• _What the exercise asks_
How many lines in the data below contain the string "الفرق"? Answer with the number only.

• _Extracted information_
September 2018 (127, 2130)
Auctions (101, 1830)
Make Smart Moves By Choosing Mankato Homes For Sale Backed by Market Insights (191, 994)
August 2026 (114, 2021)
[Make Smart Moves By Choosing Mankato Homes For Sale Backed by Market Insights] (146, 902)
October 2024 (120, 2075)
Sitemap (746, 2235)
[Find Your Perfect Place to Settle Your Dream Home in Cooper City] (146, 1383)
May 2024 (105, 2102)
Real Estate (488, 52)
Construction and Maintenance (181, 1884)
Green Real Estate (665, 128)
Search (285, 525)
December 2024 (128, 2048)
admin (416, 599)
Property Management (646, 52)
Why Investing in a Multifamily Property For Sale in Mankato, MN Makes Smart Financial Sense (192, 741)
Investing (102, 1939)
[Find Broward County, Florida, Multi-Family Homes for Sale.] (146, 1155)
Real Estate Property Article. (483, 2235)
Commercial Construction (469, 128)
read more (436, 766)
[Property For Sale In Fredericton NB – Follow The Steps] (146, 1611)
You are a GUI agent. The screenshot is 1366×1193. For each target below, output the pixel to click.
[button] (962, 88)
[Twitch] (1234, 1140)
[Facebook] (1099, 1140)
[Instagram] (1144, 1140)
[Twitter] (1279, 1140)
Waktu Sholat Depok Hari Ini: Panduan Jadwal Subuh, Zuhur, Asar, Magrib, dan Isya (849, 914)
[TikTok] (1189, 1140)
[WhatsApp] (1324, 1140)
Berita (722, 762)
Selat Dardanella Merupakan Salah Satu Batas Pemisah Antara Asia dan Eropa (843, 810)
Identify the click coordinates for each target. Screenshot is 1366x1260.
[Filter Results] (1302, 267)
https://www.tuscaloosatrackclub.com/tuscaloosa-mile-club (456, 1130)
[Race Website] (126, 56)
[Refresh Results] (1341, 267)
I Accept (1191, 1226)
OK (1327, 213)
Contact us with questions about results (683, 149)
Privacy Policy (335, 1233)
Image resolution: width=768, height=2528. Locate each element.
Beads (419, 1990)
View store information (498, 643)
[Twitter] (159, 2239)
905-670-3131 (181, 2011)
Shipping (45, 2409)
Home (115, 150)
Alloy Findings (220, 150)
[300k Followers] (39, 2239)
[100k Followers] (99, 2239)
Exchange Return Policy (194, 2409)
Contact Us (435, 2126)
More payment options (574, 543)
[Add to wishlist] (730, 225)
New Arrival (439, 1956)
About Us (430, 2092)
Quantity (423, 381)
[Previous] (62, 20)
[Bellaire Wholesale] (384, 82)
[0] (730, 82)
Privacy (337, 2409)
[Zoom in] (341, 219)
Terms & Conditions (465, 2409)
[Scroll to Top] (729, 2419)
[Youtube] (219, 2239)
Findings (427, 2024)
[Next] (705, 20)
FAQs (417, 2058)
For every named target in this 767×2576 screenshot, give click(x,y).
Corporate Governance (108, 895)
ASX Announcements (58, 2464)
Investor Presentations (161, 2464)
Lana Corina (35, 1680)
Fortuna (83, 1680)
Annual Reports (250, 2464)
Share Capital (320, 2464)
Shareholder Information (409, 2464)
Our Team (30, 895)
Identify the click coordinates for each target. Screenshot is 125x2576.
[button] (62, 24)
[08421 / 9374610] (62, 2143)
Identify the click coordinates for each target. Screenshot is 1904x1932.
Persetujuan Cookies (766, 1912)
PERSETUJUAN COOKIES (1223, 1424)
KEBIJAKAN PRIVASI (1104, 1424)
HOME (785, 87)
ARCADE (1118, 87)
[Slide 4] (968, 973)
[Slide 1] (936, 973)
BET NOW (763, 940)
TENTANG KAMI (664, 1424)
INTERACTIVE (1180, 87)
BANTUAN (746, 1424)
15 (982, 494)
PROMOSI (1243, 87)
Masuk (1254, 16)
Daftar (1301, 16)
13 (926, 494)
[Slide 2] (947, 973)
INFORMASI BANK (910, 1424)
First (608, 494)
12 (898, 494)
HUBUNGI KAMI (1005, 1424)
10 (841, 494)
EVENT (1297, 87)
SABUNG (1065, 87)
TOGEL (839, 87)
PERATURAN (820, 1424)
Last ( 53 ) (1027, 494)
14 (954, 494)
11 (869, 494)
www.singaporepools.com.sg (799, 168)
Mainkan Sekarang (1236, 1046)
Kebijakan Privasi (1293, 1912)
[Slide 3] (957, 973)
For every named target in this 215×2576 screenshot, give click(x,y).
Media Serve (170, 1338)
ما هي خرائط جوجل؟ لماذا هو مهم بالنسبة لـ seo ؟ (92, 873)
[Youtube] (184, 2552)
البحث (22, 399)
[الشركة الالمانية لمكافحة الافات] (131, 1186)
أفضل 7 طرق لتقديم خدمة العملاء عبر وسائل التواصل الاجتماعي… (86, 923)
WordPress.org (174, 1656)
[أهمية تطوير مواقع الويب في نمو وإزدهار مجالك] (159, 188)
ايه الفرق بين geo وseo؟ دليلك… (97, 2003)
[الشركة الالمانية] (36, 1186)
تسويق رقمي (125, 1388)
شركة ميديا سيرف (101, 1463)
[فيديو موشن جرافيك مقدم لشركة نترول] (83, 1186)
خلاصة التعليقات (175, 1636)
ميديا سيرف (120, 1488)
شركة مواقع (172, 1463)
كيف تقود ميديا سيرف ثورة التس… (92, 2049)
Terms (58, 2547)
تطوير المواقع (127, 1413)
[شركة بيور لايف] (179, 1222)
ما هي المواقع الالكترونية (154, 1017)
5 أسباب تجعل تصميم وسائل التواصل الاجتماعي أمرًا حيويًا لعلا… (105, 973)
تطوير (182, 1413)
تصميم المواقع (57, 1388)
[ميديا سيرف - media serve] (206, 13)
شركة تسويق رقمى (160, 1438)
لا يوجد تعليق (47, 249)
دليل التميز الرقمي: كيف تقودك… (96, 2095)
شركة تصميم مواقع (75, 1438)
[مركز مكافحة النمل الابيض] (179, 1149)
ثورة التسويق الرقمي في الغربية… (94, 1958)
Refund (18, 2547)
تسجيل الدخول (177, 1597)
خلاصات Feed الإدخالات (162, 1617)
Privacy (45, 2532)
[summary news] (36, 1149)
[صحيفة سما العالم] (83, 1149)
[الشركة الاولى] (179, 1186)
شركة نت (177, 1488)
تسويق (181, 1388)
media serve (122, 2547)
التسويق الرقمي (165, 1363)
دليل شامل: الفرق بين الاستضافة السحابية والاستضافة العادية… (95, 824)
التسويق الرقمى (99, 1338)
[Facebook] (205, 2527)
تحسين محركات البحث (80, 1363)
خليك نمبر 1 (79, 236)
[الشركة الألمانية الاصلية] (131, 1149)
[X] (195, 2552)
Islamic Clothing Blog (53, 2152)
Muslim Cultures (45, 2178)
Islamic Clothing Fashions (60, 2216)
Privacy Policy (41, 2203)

• _Exercise answer_
2